The phrase “Revenue management is about offering the right product, to the right customer, at the right time, through the right channel, for the right price” is often banded about but Revenue Management is more than this and, as Revenue Management professionals, we also need to consider how we “dress the shop window”.
Imagine you’re walking down Oxford Street in London and walk past Selfridges. You look at their window displays. There are a few tempting, tantalising items on display which make you want to enter the shop, browse then make a purchase. Now consider the last time you looked for a hotel on the internet. Regardless of where you looked online, I can guess that when you viewed a hotel there were so many things listed (and sometimes blindingly obvious e.g. duvet) that you couldn’t really determine the points of differentiation between hotels, so pretty much the choice between one hotel and another boiled down to price. Not ideal from a hotelier point of view.
Countless pieces of research have been done which show that consumers want choice, but not too much choice, and they want enough, but not too much, information to be able to make a decision. The human brain can only make a certain number of decisions each day and it will prioritise what it chooses to make decisions on. So, we need to be mindful of this and, therefore, do three things:
Firstly, we need to be conscious that in the online world consumers do the research themselves so we need to inspire people to stay with us as opposed to another hotel. The old adage “a picture paints a thousand words” is so true and studies have shown that consumers rely heavily on photos when choosing their hotel. So, we need to use images to bring our hotels to life online and inspire people to stay with us rather than one of our competitors. Obviously, price is an important part of a consumer purchasing decision but when there are several products or services at a similar price point, many people actually go on to purchase the one which they feel a positive emotional attachment to (even if it’s the most expensive option they are considering) and images help people make those positive connections. So, we need our photos to showcase the unique selling points of our hotels, both public areas and bedrooms, to highlight what makes us better than our competitors.

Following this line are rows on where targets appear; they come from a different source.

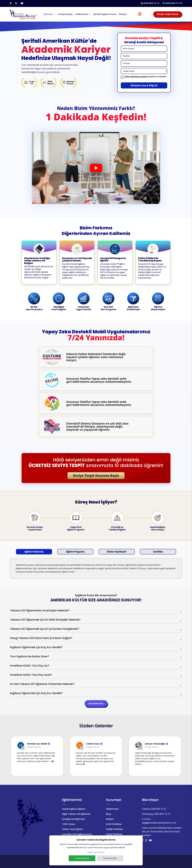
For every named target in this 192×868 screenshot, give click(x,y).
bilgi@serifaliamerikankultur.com (159, 823)
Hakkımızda (82, 14)
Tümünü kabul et (82, 858)
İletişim (123, 14)
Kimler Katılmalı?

Secondly, we need to talk about what matters to guests. Who knows how big 48m2 is? But everyone knows what a fully stocked, complimentary minibar is! When browsing online, people may spend less than 30 seconds scanning all the information on a webpage, so we need to ensure we remove any “padding” (e.g. “with a desk area so you can catch up on emails” – surely it’s up to the guest to choose what they spend their time doing), we do list the things that people value, such as access to Club Lounges and complimentary Wi-Fi, but avoid the obvious e.g. “instant hot water” and also omit things that aren’t going to make one iota’s difference as to whether people book or not e.g. “oversized chair”. So, by keeping it clear, simple and relevant a potential guest can see what we’re offering.
Thirdly, we need to streamline what we offer. There is no point offering 22 different rate options if there are only ever 5 that are ever booked. We need to offer enough to give people choice, but not an overwhelming array, and make it clear what the differences are between the rates shown. By offering more than just-enough, we are “peacocking” rather than giving the customer what they want.
So, it’s simple really. As Revenue Managers, we need to turn around and see us from a customer perspective – tell them what they want, and need, to know and no more. Do that, and we should see our conversion and revenues increase!